Sharding Prometheus using service discovery
Thanos is great to query from multiple prometheus instances, and after setting up needs almost very little maintenance, but is still not horizontally scalable atleast not out of the box. Although the querier and store components are scalable, a significant amount of efforts are spent on the setting up individual prometheus instances to scrap the targets. this means setting up prometheus instances everytime a major metrics component is released in the infrastructure like cadvisor, node exporter, envoy or application level proxies like redis-proxy(predixy), mysql-proxy(proxysql) etc,..
It is generally expected to isolate these components from each other like below
But even then every time the business scales, all 3 components would scale along with it, which will lead to further sharding those components manually, this means we have to manually understand how much each of the targets generate metrics and try to balance those targets in each of them.

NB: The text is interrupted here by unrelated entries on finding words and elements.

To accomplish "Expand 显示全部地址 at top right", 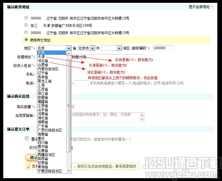I will pyautogui.click(x=201, y=7).
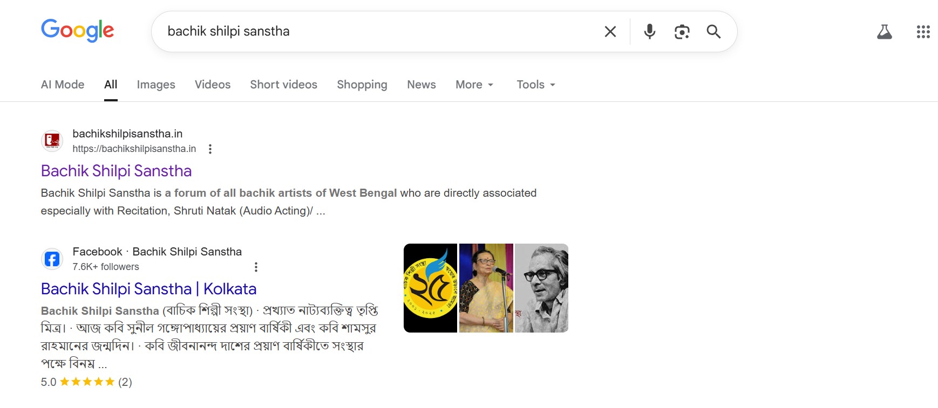The width and height of the screenshot is (938, 408).
Task: Clear the search box text
Action: point(610,32)
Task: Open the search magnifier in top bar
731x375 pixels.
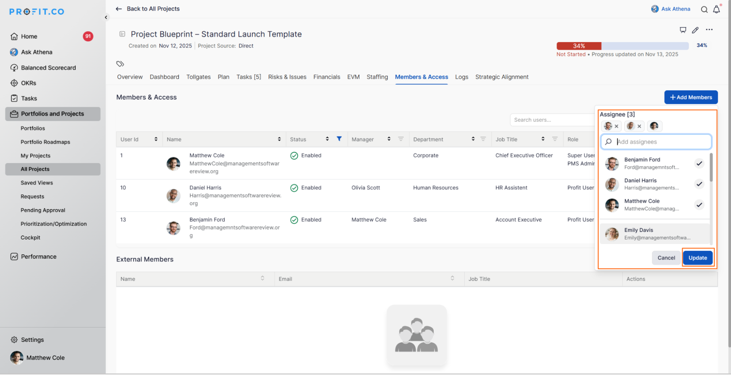Action: click(x=704, y=10)
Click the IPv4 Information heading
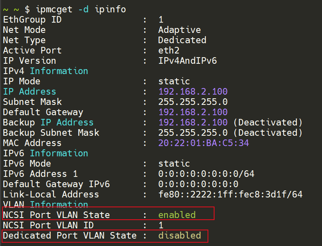 [45, 71]
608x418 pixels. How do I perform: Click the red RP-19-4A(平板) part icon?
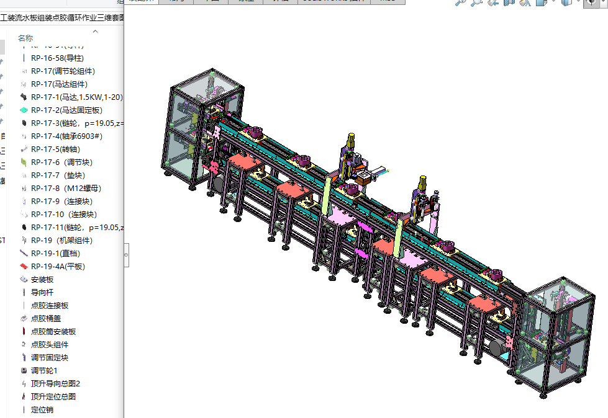(x=24, y=267)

To improve this we can automatically shard them by tweaking the service discovery part of prometheus. prometheus supports misc service discovery by using file based service discovery, so we can write our own service discovery which will balance the targets automatically between different shards i.e between cadvisor-1 and cadvisor-2

as shown the service discovery basically runs else where and distributes the prometheus targets configuration via the efs, and each of the prometheus shards scrap using the file_sd_config
, this already reduced a lot of developer hours spent on manually sharding them and balancing them. since thanos can aggregate the metrics from multiple prometheus instances, there isn’t any affect on the querying as well.
Implementation
zomato/prometheus-ecs-discovery#8
currently the above sharding technique was implemented for ecs but this can be easily expanded to other types of discovery like eks
Future
In future, we are planning to expand this to other service discovery like eks and ec2 etc,…. The current sharding is by hashing the task arn which is randomly generated, which will distribute the targets across the shards but this has a few side affects i.e the queries which are aggregates i.e average of all 5xx in a service would span across multiple prometheus instances and adds more work on the thanos querier to further do the aggregation operations on the data fetched from each of the shards, but if our hashing is based on the service name instead of random task id, all the service metrics end up on a single shard reducing the aggregation overhead involved in querier, but even such a service name hash based sharding is bound to be not horizontally scalable because a big service can create unequal utilization across shards. so instead of a hashing mechanism a better approach would be to sort services by their names and equally distribute targets between the shards, but then again during the auto-scaling of the service the targets would shuffle between the prometheus shards which would be bad. sharding can also be at a metric level instead at a target level which would add a bit more complexity by adding another proxy but would provide a more granular sharing approach. even though we already have a vertical auto-scaler for prometheus, in future we would be scaling horizontally after a maximum vertical scaling threshold to further cut down the management cost involved in monitoring.
So even though the current implementation is not an ideal way to shard prometheus but could be a base framework to implement one and already solves an important problem for our team.